## Exercise prompt
Could you transcribe exactly the lines from the one containing "The width and" through the end of the listing below, both included, but none of the pictures?

────

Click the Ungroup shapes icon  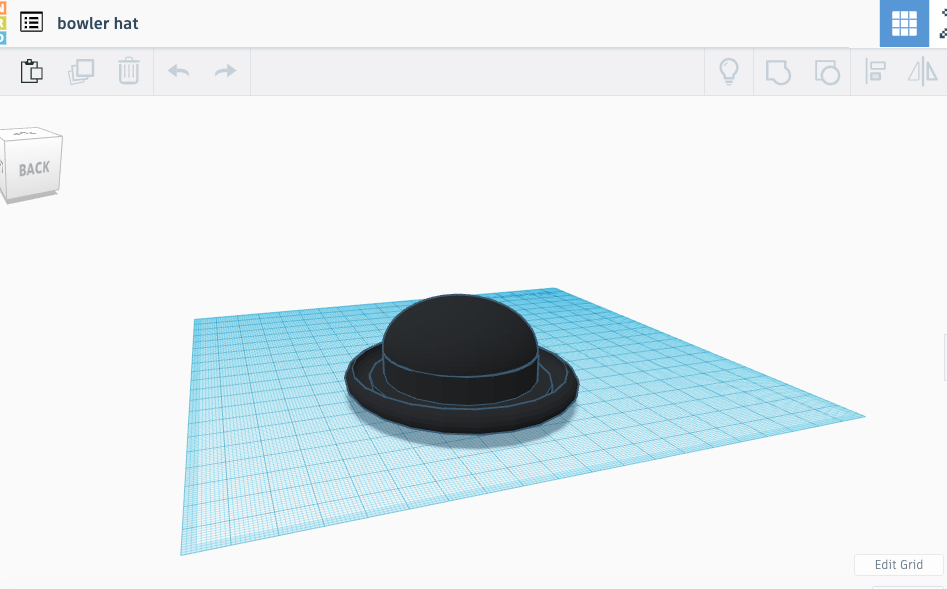[x=826, y=72]
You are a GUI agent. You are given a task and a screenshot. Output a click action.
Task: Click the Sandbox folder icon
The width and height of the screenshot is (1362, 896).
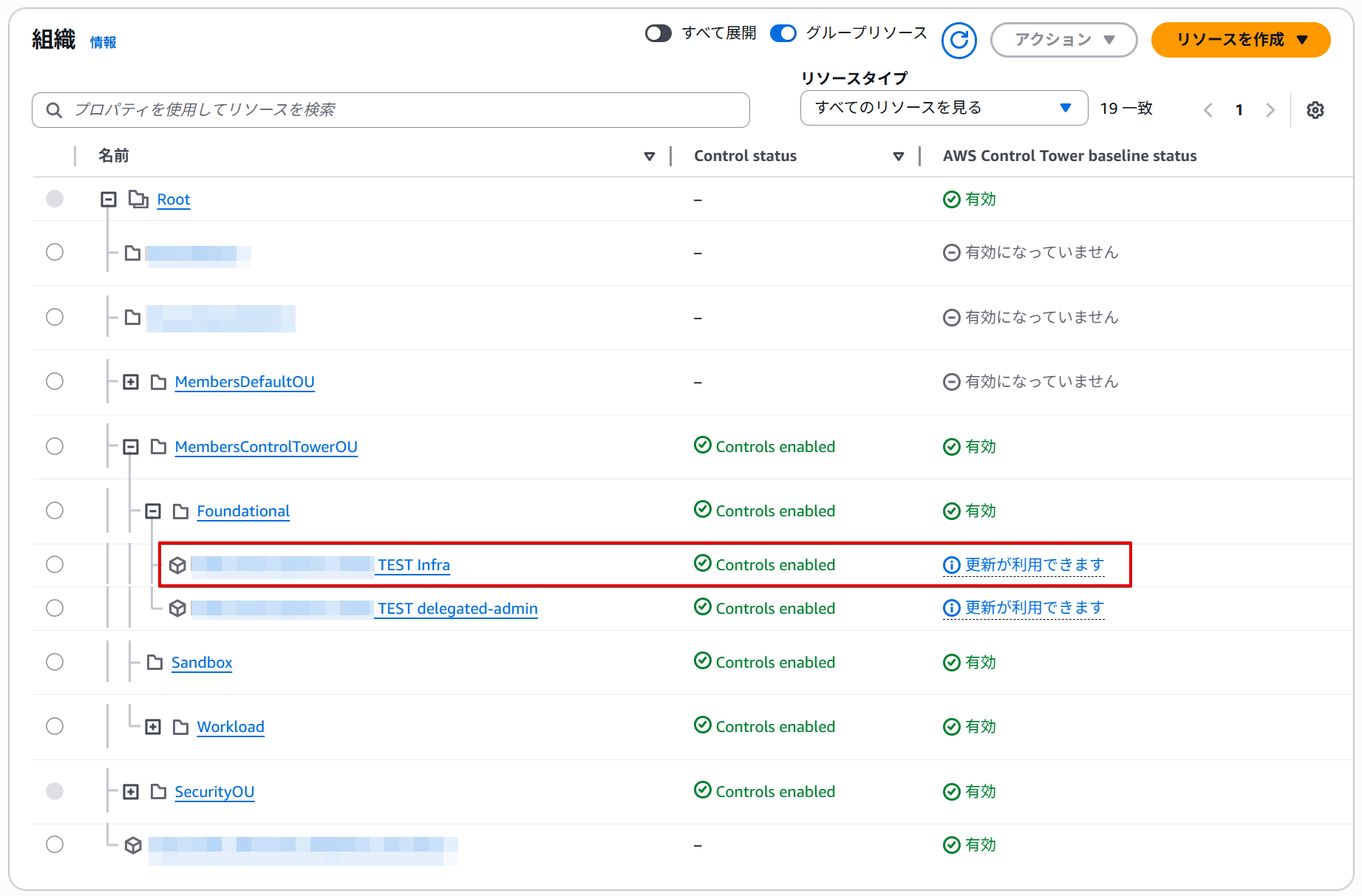pyautogui.click(x=154, y=663)
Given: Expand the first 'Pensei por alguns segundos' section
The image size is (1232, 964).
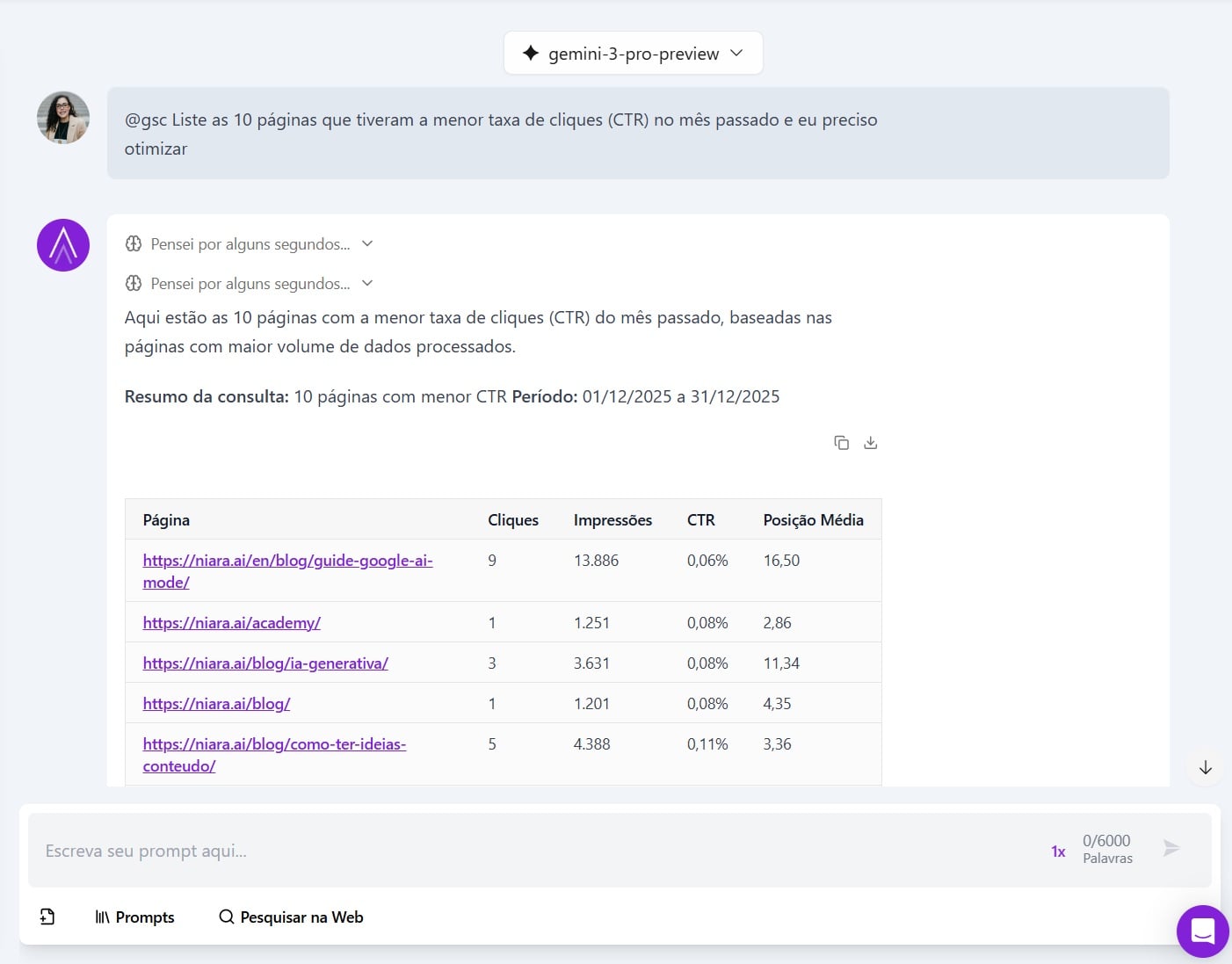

────

## Response box
The width and height of the screenshot is (1362, 896).
pyautogui.click(x=154, y=663)
Given: Expand the first 'Pensei por alguns segundos' section
The image size is (1232, 964).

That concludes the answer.